Argentina has been struggling with its external debt for over 14 years, during which it has attracted financial predators of the nastiest kind.  Technically called ‘distressed security funds’ in the finance world but more popularly known as ‘vulture funds’, these large hedge funds pursue a profit strategy of buying securities such as sovereign bonds in distressed investments in or near default. As their nickname suggests, vulture funds set flight in search of waste no longer wanted by others. In financial markets, they scavenge for what the average investor would consider an unrecoverable investment.

While the high-risk security changes hands, the financial obligation for the bond issuer remains unchanged. Why does a vulture fund buy debt from anxious investors when the probability of realising the purchased assets is low?  Once they buy the waste, vulture funds want to recover at least what they paid for it plus interest. So, how do vulture funds profit from buying unwanted securities? The answer to this question lies in the clever strategy of these funds. Vulture funds are market makers in that they offer a way out to average investors, who realise that their investment, say in the form of bonds issued by the Argentinian government, is unlikely to be paid back in full. This was the case for most foreign debt creditors when Argentina first defaulted in 2001. Faced with the possibility of losing all their invested money, most creditors turned to the rather less painful alternative of selling their securities to vulture funds at prices often ranging between 10% and 30% of their original issue value. When a firm or a country defaults on its debt or is close to bankruptcy, it often resorts to some arrangement of debt restructuring. Argentina was allowed to do so after its first default in 2001, but its restructuring plans did not embrace vulture fund creditors, as they would not agree to any debt relief verdict.

Unlike the average investor, vulture funds rely on their massive litigation power to twist the debtor´s arm and obtain a debt settlement of the securities at stake with little or no tolerance to adhere to any sort of debt restructuring. In the case of Argentina, whereas 92% of Argentina’s creditors eventually agreed to the government’s restructuring proposals, the remaining 8% (with the largest being Elliot Management Corporation), were holdouts. Elliot’s rigid holdout strategy has meant many problems for Argentina, and eventually led to a second default in July 2014.

Elliot Management has spent a good part of the last decade suing Argentina to force repayment of its debt. Elliot Management’s tactics have been even more aggressive when suits failed. In 2012, Elliot Management convinced Ghanaian port officials to seize an Argentinian naval vessel valued at about $15 million in an attempt to collect the money owed by the country. An agreement could not be met and the vessel was released in the end. However, this incident triggered much tension between Argentina and Elliot Management. The two parties have each now adopted very aggressive positions, mostly due to intransigency.

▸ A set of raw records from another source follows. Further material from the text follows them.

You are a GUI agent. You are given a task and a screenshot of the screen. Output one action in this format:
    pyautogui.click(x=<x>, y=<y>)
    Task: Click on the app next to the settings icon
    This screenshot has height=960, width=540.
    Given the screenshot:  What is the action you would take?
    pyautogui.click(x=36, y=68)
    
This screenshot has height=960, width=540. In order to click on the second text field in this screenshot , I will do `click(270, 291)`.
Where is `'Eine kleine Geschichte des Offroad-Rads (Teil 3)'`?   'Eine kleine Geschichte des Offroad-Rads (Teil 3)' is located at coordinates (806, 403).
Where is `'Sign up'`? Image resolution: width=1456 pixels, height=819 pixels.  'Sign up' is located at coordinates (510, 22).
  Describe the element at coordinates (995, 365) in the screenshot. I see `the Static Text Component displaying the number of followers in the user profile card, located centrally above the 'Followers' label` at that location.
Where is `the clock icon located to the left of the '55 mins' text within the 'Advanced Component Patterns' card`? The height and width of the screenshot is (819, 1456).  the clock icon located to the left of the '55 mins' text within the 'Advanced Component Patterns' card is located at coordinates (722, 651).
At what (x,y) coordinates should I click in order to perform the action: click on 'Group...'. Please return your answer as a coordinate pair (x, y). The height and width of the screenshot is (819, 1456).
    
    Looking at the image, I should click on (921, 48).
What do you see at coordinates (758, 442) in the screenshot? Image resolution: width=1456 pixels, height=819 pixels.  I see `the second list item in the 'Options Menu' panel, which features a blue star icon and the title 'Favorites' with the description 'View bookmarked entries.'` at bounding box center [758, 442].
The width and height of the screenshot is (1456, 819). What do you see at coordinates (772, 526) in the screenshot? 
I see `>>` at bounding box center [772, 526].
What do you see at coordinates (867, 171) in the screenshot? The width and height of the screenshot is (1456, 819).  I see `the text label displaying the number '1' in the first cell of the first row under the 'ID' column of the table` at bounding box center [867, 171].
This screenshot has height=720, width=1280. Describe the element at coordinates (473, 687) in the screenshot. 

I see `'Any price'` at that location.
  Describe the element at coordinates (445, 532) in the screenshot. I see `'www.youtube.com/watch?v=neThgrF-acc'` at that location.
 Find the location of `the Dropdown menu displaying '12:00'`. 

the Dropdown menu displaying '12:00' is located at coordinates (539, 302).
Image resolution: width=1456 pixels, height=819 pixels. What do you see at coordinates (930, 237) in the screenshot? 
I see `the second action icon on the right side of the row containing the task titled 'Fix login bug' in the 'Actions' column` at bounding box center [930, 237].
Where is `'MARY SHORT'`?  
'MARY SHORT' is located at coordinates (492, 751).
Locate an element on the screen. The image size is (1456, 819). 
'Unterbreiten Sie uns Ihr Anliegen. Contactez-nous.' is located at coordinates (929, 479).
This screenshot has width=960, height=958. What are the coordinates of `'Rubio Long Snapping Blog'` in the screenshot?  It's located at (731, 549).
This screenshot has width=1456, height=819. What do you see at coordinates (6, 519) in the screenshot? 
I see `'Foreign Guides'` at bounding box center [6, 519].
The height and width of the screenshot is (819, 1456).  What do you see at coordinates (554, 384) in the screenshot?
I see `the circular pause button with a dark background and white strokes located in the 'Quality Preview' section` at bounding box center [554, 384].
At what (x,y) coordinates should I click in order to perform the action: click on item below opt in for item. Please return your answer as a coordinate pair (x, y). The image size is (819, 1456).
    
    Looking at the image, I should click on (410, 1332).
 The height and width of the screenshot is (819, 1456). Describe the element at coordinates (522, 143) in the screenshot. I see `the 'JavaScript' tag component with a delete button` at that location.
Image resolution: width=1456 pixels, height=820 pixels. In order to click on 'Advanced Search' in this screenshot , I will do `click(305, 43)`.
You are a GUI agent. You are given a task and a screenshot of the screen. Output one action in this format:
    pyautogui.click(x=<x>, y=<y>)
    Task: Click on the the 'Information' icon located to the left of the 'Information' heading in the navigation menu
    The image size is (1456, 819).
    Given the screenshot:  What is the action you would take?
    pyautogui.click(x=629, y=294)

More recently, Elliot Management took additional legal action and succeeded in getting New York judge Thomas Griesa to rule that holdouts would be paid on an equal basis as the regular debt creditors who had agreed to Argentina´s debt-restructuring plans. Although Argentina had the money to pay its regular debt creditors, Argentina chose to default for a second time in July 2014 rather than pay billions to Elliot Management as well.

Though the New York judge’s decision left bondholders disappointed, Argentina is not very satisfied either, since it was forced to default. This is clearly a situation that could be well modelled in game theory, with both parties not willing to yield to the other, and both arriving at the worst outcome when nobody cooperates. That is a prisoner´s dilemma, or an all-lose game.

Or is it? The problem is actually not that complicated. Argentina will have to pay the debt sooner or later plus 8% interest on the missed payment, but in the meantime it might as well keep on defaulting, or at least for a couple more times. The intriguing question is what Elliot Management will plan to do now. So far, it has proven to be insatiable and ready to battle the fight irrespective of any and all costs. Standard game theory models would predict similar moves in terms of aggressiveness for each party. Argentina will probably want to take some legal action so as to rule out that holdouts are to be treated differently from the rest of its debt. Hence this would allow the country to pay the rather bigger fraction of investors who form part of the restructuring independently of the holdouts. On the other hand, if the legal course were to fail, Elliot would probably come out with even more ruthless strategies to force the payment. Maybe freeze more Argentinian assets in foreign soil? Try to claim other vessels? We can leave that to your imagination.

In fact, Argentina has already replied to Elliot´s action. In September 2014, the Argentinian government passed a new law in an effort to circumvent Judge Griesa’s ruling. Argentina’s new law will allow the country to pay its debt under foreign law in Buenos Aires or cities that are out of reach of US law. Unsurprisingly, Judge Griesa has not ratified such law and, thus has created even more uncertainty amongst the creditors. How will the current standoff between Argentina and Elliot Management end? No one knows, but it is a certainty that other nations, foreign-debt creditors, vulture funds – and even avid game theorists – are all watching the precedents being set with great interest.